• **Source text**
★ ★ ★ ★
The Company leases real estate and personal property under operating leases. Certain operating leases include incentives from landlords, including landlord “build-out” allowances, rent escalation clauses and rent holidays or periods in which rent is not payable for a certain amount of time. The Company accounts for landlord “build-out” allowances as deferred rent at the time of possession and amortizes this deferred rent on a straight-line basis over the term of the lease. The Company also recognizes leasehold improvements associated with the “build-out” allowances and amortizes these improvements over the shorter of (1) the term of the lease or (2) the expected life of the respective improvements.

The Company accounts for rent escalation and rent holidays as deferred rent at the time of possession and amortizes this deferred rent on a straight-line basis over the term of the lease. As of March 31, 2007, the Company is not a party to any capital leases.
★ ★ ★ ★
• **Pointing data for screenshots**

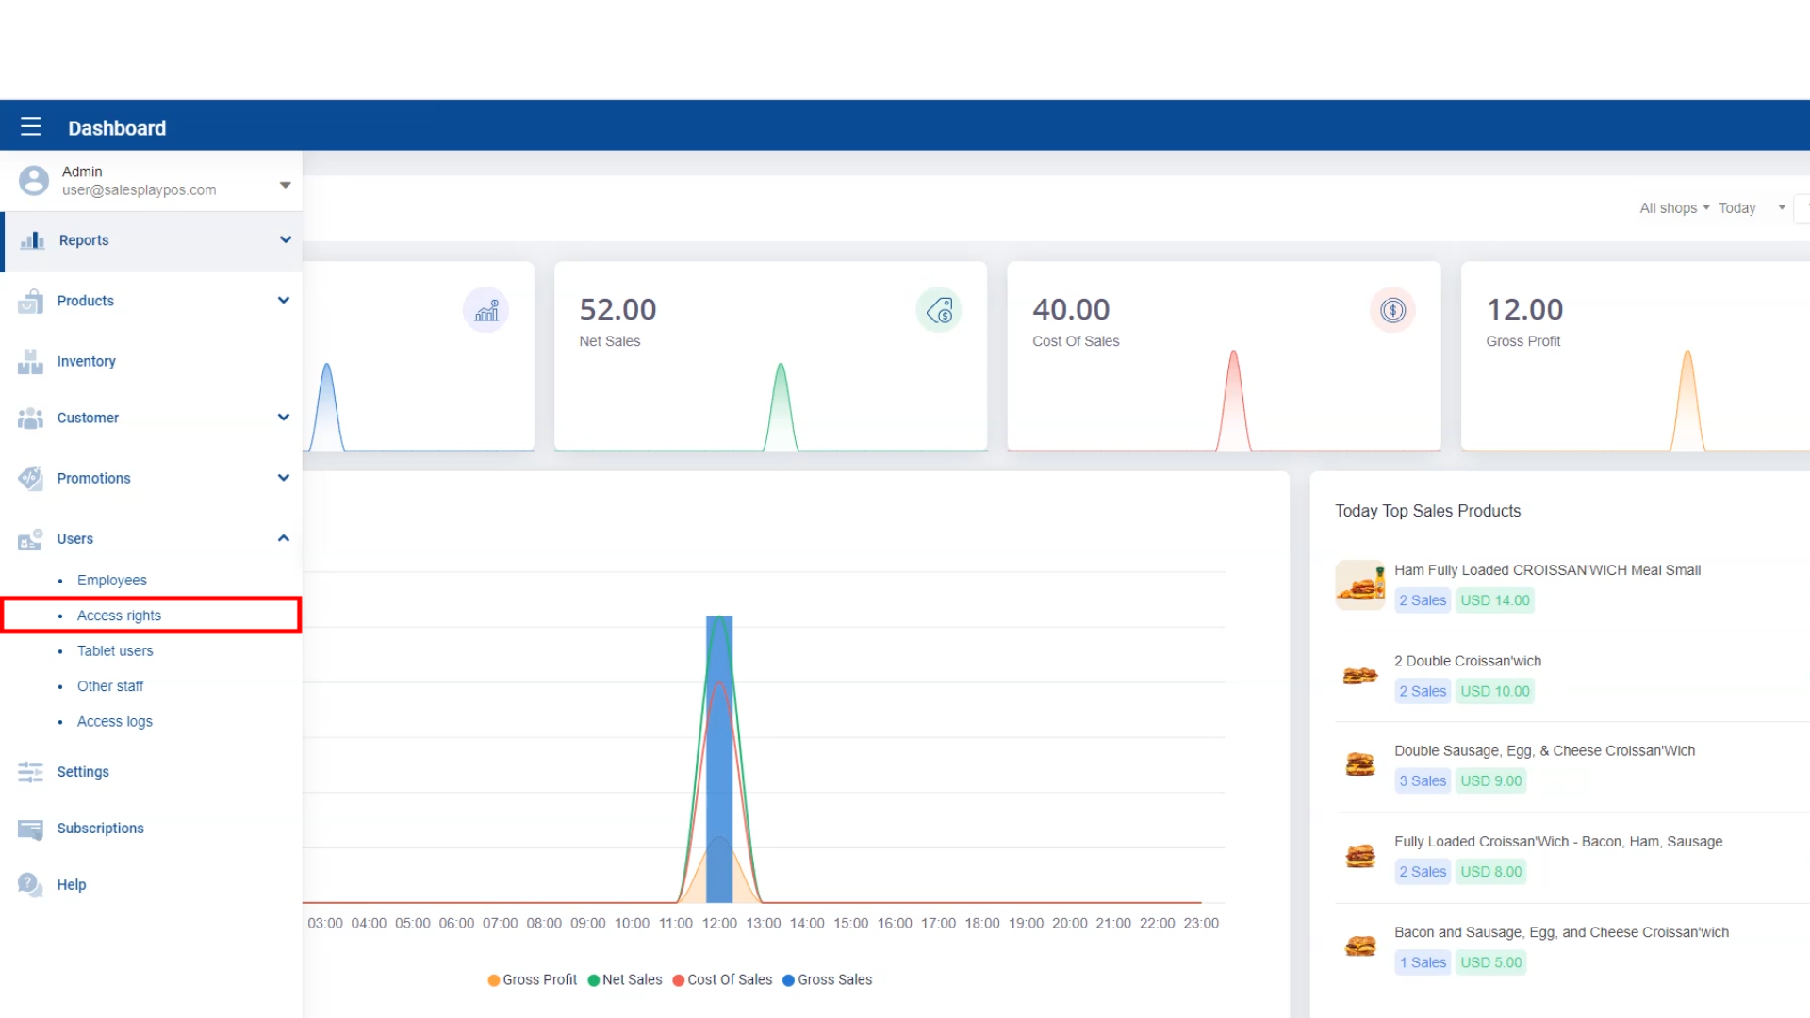Click the gross sales chart icon
Image resolution: width=1810 pixels, height=1018 pixels.
coord(486,310)
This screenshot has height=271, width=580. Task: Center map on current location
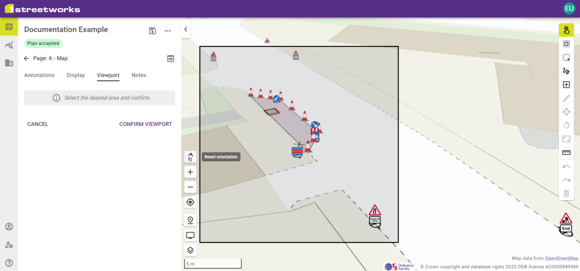[x=190, y=203]
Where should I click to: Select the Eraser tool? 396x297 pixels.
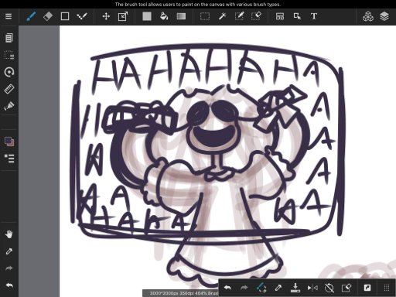point(48,16)
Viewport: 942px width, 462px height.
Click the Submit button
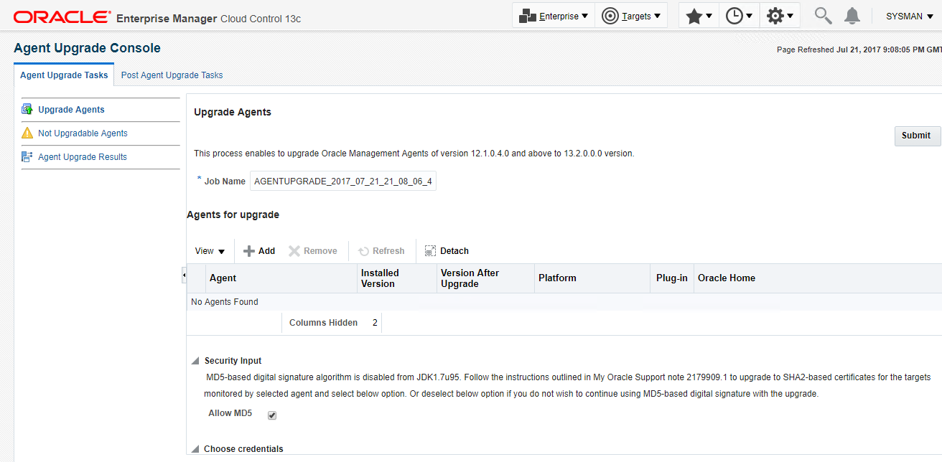[x=917, y=136]
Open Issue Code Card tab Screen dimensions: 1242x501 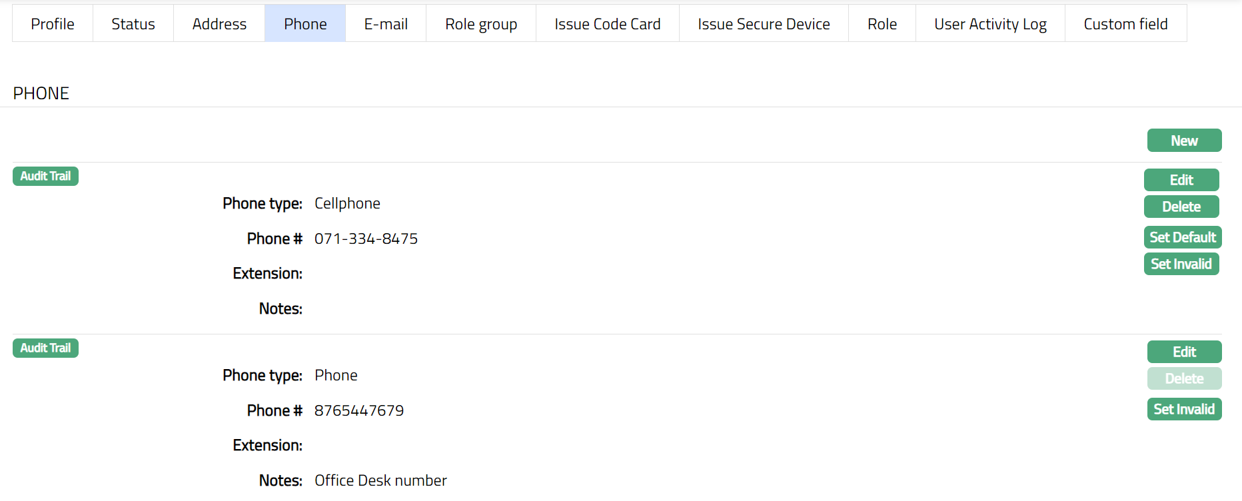click(x=608, y=24)
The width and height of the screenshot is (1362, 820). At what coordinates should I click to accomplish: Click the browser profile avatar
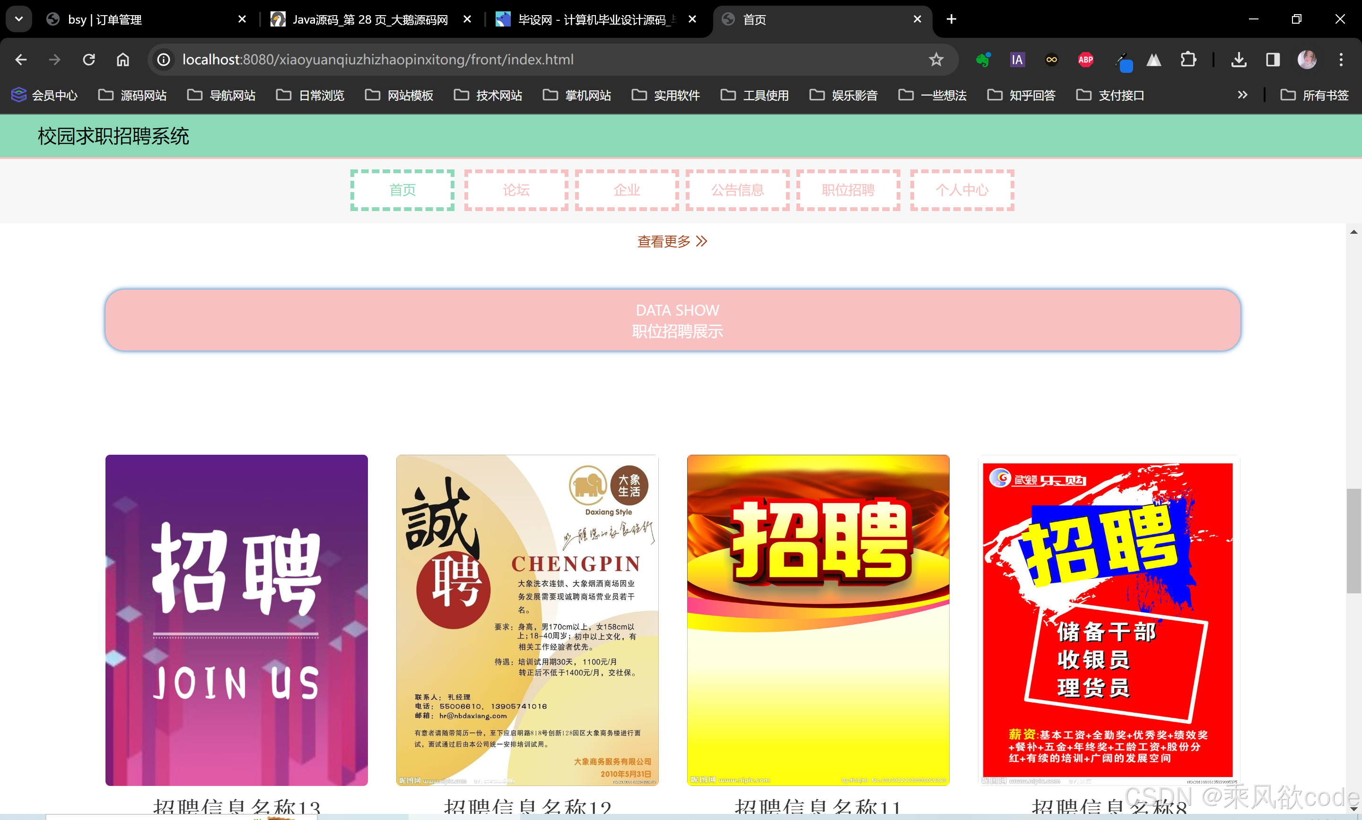1307,60
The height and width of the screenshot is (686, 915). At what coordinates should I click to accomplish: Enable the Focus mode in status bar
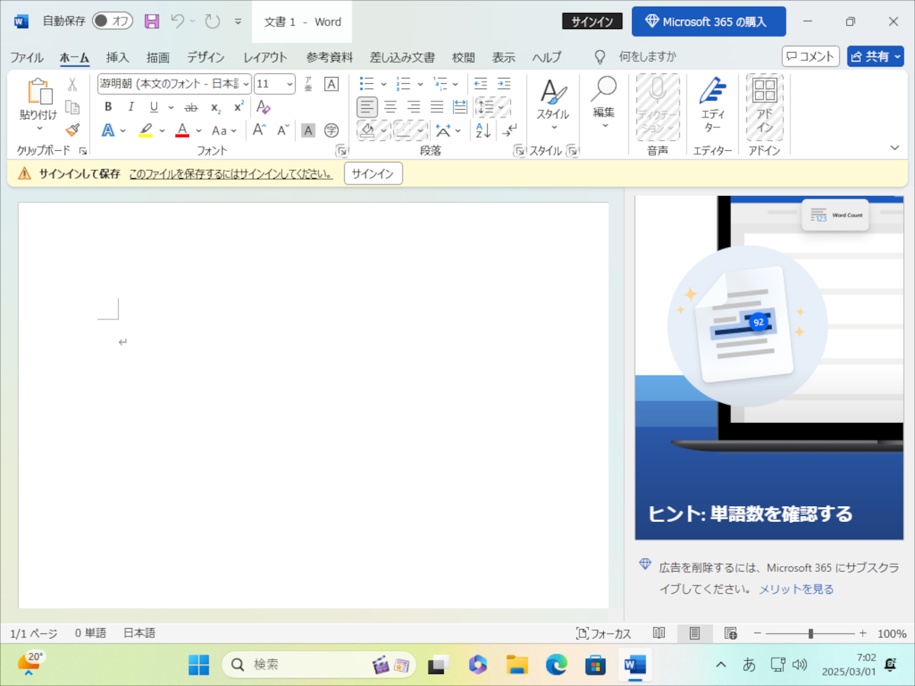point(605,633)
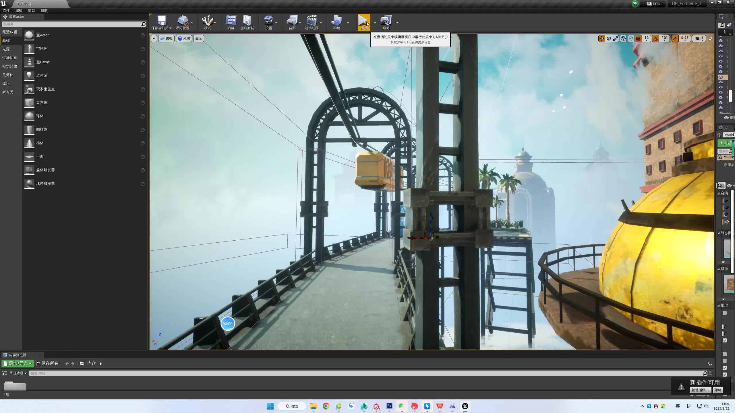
★ ★ ★ ★
• **Exercise**
Carry on the passage about the company's operating leases, starting right after its last sentence.

• **Answer**
Inventories

Inventory constituting approximately 81% of total inventory at March 31, 2007 and 82% of total inventory at December 31, 2006, has been valued under the last-in, first-out (“LIFO”) accounting method. The remaining inventory is valued under the first-in, first-out (“FIFO”) accounting method. Inventory valued under the FIFO and LIFO accounting methods is recorded at the lower of cost or market. If the Company had valued its entire inventory under the lower of FIFO cost or market, inventory would have been $54.5 million and $52.2 million higher than reported as of March 31, 2007 and December 31, 2006, respectively. The Company also records adjustments to inventory for shrinkage. Inventory that is obsolete, damaged, defective or slow moving is recorded to the lower of cost or market. These adjustments are determined using historical trends and are adjusted, if necessary, as new information becomes available.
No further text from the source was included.